WORK TO BE COMPLETED:
Track down every line below that holds "width" and copy it.

══ INPUT

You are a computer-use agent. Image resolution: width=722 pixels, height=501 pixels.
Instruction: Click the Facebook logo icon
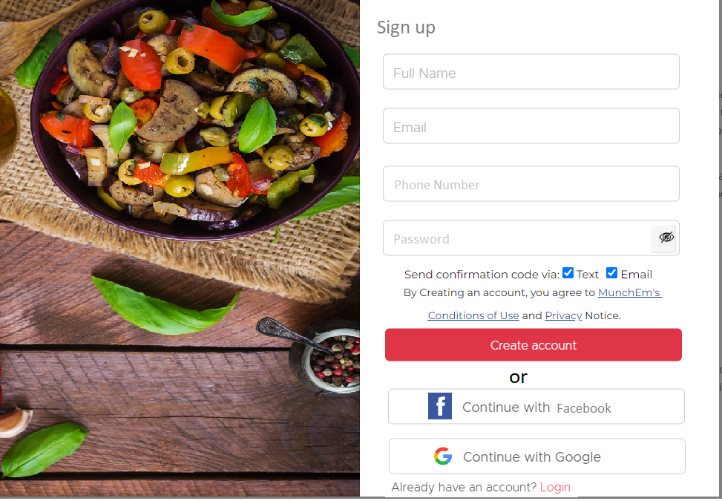[x=440, y=406]
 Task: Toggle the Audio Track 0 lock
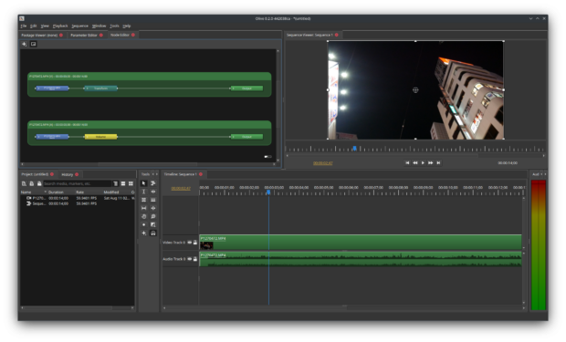click(195, 259)
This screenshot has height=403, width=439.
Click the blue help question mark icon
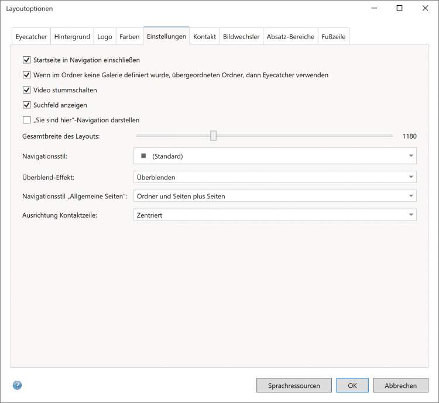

════

RESPONSE AREA:
You are a computer-use agent. Image resolution: width=722 pixels, height=501 pixels.
This screenshot has height=403, width=439.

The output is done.